### EXTRACTED TEXT

☆ ☆ ☆

Forum Moderators: coopster
Examples:
[linux.org...] => linux.org
[gprep.pvt.k12.md.us...] => gprep.pvt.k12.md.us
[resn23.resnet.cornell.edu...] => cornell.edu
[we.dev.pub.cookies.co.uk...] => cookies.co.uk
Does anyone know a regular expression that can get this? It's pretty complicated once you add country extensions.
what are you calling a bona fide domain name?
co.uk.? uk.? or .?
i think all of those are bona fide, depending on who you ask.
i suggest you read the o'reilly book on dns for help solving this puzzle.
i believe that book is the only computer book i have read every single page from cover to cover ;-) (so it is recommended reading indeed).
you could possibly use the geo ip database and guess at what you are looking for (idear), explode the array and start at the end going backwards.
my best guess is you will get close to what you are after but never 100% perfect ;-)
take care,
If string contains,
[www....]
[www....]
https://
http://
ftp://
remove from string:
we.dev.pub.cookies.co.uk/some_dir
If string contains a '/', make end of string:
we.dev.pub.cookies.co.uk
Take last 2 dots:
.co.uk
Open data file and find line that is in the
dot string '.co.uk':
.sch.uk
.police.uk
.plc.uk
.org.uk
.nhs.uk
.net.uk
.mod.uk
.ltd.uk
.gov.uk
.co.uk
.ac.uk
.uk
Found '.co.uk', remove:
we.dev.pub.cookies
reverse string:
seikooc.bup.ved.ew
If string contains a '.', make end of string:
seikooc
reverse string:
cookies
add dot string '.co.uk' from above:
cookies.co.uk
Are you working on a 'whois' page?

☆ ☆ ☆

### AIM
Reproduce the forum thread above on extracting base domain names from hostnames, word for word and in full.

### COLLECTED MATERIAL

☆ ☆ ☆

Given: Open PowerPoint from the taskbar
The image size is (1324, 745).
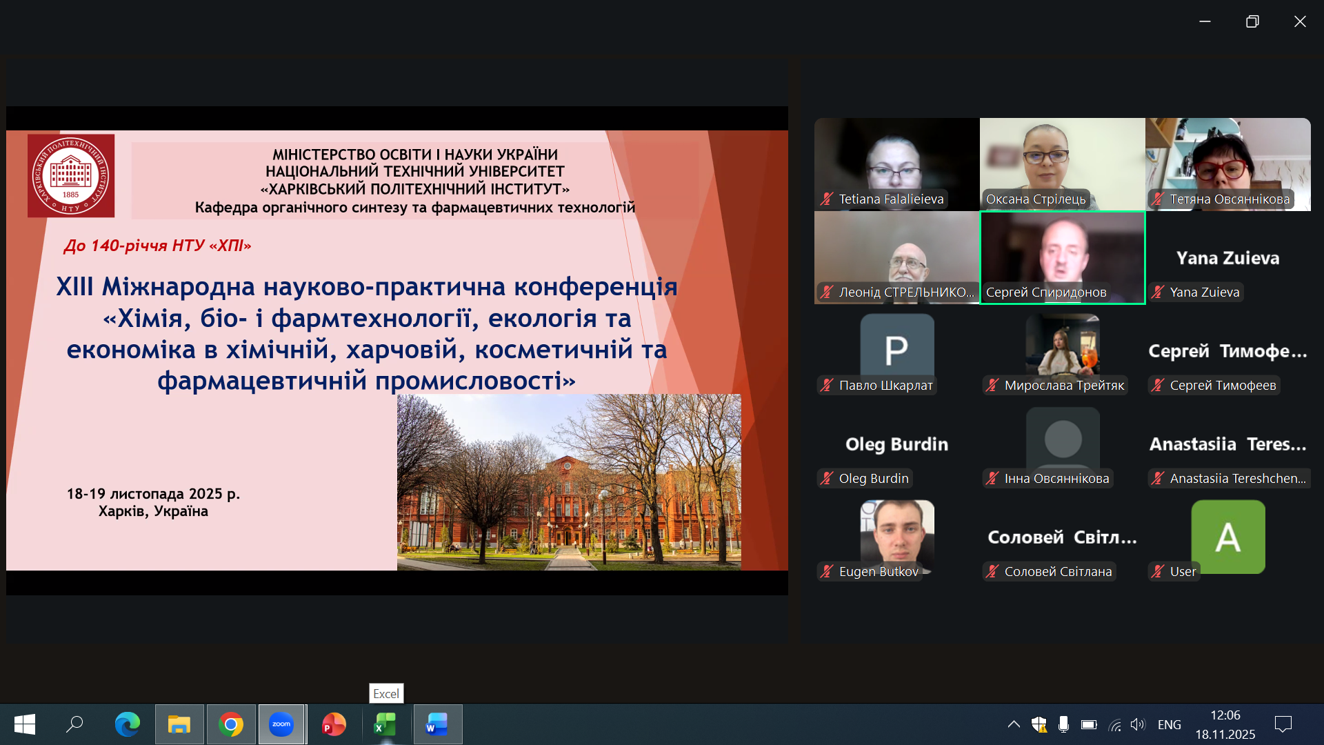Looking at the screenshot, I should point(334,724).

☆ ☆ ☆

### WRITTEN ANSWER
Forum Moderators: coopster
Examples:
[linux.org...] => linux.org
[gprep.pvt.k12.md.us...] => gprep.pvt.k12.md.us
[resn23.resnet.cornell.edu...] => cornell.edu
[we.dev.pub.cookies.co.uk...] => cookies.co.uk
Does anyone know a regular expression that can get this? It's pretty complicated once you add country extensions.
what are you calling a bona fide domain name?
co.uk.? uk.? or .?
i think all of those are bona fide, depending on who you ask.
i suggest you read the o'reilly book on dns for help solving this puzzle.
i believe that book is the only computer book i have read every single page from cover to cover ;-) (so it is recommended reading indeed).
you could possibly use the geo ip database and guess at what you are looking for (idear), explode the array and start at the end going backwards.
my best guess is you will get close to what you are after but never 100% perfect ;-)
take care,
If string contains,
[www....]
[www....]
https://
http://
ftp://
remove from string:
we.dev.pub.cookies.co.uk/some_dir
If string contains a '/', make end of string:
we.dev.pub.cookies.co.uk
Take last 2 dots:
.co.uk
Open data file and find line that is in the
dot string '.co.uk':
.sch.uk
.police.uk
.plc.uk
.org.uk
.nhs.uk
.net.uk
.mod.uk
.ltd.uk
.gov.uk
.co.uk
.ac.uk
.uk
Found '.co.uk', remove:
we.dev.pub.cookies
reverse string:
seikooc.bup.ved.ew
If string contains a '.', make end of string:
seikooc
reverse string:
cookies
add dot string '.co.uk' from above:
cookies.co.uk
Are you working on a 'whois' page?